In this study, with the new breakthrough in experimental methods, for the first time, we measured the collision and coalescence dynamics of bubbles in turbulence in three dimensions, covering both the collision and coalescence rates as well as the key statistics that govern these processes. The classical models that have been widely adopted often assume that bubble motion mirrors the surrounding eddies. The experimental data show that the classical model misses several key quantities, as it fails to consider the biased sampling of bubbles in eddies of comparable sizes and the eddy-induced separation effect on bubble coalescence. By incorporating these factors, we successfully developed new scalings for the bubble velocity and the coalescence efficiency model. Turbulence influences the bubble dynamics in two opposing ways: it enhances collision for larger bubbles through high-energy eddies of comparable size, while simultaneously inhibiting coalescence by separating bubble pairs via surrounding eddies. As a result, it produces a Goldilocks zone for bubble coalescence with both large and small collision velocities resulting in low coalescence efficiency.

Funding

We acknowledge the financial support from the National Science Foundation under the award number CAREER-1905103. This project was also partially supported by the ONR award: N00014-21-1-2083.

Declaration of interests

The authors report no conflict of interest.

Data availability statement

All the data supporting this work are available from the corresponding author upon reasonable request.
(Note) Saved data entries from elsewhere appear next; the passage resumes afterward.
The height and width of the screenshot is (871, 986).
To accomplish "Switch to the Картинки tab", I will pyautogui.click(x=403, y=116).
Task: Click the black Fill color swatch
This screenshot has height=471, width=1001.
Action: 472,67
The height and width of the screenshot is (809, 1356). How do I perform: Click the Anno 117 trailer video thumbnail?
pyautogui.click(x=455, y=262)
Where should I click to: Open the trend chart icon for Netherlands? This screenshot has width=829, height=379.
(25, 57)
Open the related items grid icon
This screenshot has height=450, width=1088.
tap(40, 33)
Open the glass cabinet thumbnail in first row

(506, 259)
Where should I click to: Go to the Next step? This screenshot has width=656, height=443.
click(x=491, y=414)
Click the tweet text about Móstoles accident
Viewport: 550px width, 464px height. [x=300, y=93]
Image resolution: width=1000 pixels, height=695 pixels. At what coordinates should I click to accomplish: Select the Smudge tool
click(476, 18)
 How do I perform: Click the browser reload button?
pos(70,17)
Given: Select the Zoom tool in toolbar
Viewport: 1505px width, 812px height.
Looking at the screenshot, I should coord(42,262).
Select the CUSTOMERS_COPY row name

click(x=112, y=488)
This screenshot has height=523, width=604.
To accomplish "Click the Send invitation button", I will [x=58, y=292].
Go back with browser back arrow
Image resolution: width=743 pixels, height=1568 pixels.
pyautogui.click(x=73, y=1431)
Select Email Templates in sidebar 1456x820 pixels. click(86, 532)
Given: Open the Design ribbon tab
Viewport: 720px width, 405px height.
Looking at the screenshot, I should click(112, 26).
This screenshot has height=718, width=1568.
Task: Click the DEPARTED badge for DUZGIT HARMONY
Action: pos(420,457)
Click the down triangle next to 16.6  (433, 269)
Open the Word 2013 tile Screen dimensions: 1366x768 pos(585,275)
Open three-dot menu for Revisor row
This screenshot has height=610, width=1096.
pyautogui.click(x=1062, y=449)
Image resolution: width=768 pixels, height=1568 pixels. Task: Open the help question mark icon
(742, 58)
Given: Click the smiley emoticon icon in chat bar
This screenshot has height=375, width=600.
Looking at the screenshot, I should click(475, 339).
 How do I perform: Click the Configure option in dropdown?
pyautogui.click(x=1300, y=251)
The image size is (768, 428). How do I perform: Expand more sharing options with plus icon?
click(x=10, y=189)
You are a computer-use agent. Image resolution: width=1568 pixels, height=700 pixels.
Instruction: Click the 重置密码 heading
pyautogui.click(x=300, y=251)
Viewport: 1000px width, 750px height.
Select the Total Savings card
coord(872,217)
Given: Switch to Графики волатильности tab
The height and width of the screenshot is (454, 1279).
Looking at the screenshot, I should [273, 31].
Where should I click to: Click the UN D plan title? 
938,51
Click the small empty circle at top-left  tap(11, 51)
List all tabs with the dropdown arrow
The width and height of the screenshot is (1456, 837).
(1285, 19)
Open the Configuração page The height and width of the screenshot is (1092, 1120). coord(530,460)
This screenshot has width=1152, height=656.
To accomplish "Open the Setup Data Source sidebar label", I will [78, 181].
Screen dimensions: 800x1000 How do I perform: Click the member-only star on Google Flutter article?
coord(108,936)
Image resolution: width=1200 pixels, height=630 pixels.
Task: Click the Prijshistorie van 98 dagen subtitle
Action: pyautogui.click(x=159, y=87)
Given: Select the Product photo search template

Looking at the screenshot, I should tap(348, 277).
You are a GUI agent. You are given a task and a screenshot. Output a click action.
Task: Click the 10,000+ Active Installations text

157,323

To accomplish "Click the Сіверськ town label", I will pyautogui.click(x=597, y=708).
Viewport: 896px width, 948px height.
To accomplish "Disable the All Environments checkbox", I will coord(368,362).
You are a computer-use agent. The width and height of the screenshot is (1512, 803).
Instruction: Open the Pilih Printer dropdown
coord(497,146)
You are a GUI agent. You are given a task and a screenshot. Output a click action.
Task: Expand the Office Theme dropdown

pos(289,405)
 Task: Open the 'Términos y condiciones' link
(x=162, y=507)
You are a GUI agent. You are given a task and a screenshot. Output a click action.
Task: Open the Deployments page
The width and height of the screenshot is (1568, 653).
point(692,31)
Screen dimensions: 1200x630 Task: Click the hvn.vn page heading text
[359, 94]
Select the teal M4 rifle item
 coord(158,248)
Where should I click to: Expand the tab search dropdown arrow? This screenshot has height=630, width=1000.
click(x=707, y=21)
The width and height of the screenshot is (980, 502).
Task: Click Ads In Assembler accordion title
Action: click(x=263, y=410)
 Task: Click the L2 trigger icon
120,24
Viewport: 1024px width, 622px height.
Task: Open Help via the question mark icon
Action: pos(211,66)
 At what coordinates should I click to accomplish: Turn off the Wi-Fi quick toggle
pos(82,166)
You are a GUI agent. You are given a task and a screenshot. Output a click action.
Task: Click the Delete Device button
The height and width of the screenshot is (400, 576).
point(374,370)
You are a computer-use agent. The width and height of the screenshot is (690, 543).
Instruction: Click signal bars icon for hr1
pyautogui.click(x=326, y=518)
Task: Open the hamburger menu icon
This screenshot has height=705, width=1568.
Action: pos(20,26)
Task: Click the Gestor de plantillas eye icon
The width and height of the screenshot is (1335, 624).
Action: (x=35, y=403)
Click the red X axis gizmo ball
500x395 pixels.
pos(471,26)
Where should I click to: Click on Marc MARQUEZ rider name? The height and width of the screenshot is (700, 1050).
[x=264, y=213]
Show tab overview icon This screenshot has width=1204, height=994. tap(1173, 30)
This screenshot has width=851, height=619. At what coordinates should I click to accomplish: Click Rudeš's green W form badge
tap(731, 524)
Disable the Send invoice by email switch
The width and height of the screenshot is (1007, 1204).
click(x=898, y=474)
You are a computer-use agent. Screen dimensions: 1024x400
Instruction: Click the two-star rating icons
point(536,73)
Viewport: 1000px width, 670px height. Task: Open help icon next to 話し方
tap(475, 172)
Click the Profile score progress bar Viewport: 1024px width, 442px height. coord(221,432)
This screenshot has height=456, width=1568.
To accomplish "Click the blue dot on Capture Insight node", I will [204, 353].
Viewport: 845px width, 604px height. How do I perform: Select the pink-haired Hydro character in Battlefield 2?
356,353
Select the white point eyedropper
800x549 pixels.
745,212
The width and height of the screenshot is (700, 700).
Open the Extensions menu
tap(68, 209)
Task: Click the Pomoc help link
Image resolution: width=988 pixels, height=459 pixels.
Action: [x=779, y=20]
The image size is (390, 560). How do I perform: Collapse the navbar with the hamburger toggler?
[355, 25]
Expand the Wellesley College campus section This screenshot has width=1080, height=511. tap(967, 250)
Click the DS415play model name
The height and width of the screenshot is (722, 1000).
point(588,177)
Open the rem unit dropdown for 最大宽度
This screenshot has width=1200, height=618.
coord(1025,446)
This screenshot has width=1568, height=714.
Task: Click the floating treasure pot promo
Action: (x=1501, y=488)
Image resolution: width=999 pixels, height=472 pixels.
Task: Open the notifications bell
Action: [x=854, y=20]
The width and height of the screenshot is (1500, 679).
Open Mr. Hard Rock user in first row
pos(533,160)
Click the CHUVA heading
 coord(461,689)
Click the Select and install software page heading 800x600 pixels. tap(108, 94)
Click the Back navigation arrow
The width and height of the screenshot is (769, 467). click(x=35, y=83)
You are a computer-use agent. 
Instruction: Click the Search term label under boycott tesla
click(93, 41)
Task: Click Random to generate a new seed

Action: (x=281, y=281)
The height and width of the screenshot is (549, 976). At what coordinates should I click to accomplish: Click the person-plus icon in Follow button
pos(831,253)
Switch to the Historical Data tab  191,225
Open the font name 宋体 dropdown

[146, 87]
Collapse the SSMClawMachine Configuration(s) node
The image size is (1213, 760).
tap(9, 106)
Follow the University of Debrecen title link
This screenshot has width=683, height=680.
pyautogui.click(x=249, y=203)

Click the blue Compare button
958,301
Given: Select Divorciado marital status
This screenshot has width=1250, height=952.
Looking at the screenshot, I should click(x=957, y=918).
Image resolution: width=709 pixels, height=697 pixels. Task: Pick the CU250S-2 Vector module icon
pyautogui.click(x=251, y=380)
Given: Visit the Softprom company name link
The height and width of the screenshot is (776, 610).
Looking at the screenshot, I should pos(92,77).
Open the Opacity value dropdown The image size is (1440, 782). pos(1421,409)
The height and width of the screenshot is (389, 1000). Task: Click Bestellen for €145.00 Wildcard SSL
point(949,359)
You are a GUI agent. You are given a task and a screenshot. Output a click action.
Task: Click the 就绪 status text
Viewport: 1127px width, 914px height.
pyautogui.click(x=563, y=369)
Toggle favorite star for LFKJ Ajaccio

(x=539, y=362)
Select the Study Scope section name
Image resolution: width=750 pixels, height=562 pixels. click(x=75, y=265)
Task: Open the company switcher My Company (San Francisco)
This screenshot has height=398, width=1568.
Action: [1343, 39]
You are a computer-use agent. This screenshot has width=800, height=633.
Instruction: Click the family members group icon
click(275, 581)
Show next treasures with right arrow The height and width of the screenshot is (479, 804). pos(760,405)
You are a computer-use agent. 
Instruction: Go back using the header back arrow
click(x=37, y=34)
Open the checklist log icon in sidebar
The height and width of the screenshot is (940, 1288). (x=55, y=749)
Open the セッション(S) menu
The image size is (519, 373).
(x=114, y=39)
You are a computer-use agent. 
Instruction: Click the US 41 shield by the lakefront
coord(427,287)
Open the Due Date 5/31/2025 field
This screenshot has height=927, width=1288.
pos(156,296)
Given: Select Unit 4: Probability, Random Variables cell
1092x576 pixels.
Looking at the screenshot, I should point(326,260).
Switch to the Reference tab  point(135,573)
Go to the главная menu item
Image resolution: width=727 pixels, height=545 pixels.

The bubble-tracking code used for 3-D bubble tracking is available at https://github.com/JHU-NI-LAB/OpenLPTGUI. Other codes for image processing and analyses that are reported in the paper are available from the corresponding author upon request.

Appendix A. Homogeneous isotropic turbulence

The turbulence is generated within an octagonal test section 23 cm in size (the diameter of the inscribed circle) and 80 cm in height. As shown in figure 2(b), the jet array consists of 88 jet nozzles with a diameter of 5 mm that are connected to the side openings via internal channels, and with 52 square through holes allowing co-flow from the tunnel top into the test section. In the experiments, 22 jets spaced uniformly at 4.2 cm apart were actively shooting downward. The jet velocity at the nozzle is 5.1 m s−1, complemented by a co-flow velocity of 0.23 m s−1, resulting in a mean flow velocity of 0.1 m s−1 in the test section. The cameras were positioned 23 cm downstream from the jet array, providing sufficient distance for the jet flow to develop fully into homogeneous isotropic turbulence (Tan et al. Reference Tan, Xu, Qi and Ni2023a ). The view volume of all cameras was approximately 60 $\times$ 60 $\times$ 40 mm $^3$ , centred within the test section. Bubbles generated by a bubble generator at the bottom of the test section are sized from 0.4 to 2 mm in diameter, with a void fraction of around 0.04 %. The rise velocity of generated bubbles is approximately 0.1 m s−1 (Salibindla et al. Reference Salibindla, Masuk, Tan and Ni2020), counteracted by the mean flow in the test section to increase the residence time.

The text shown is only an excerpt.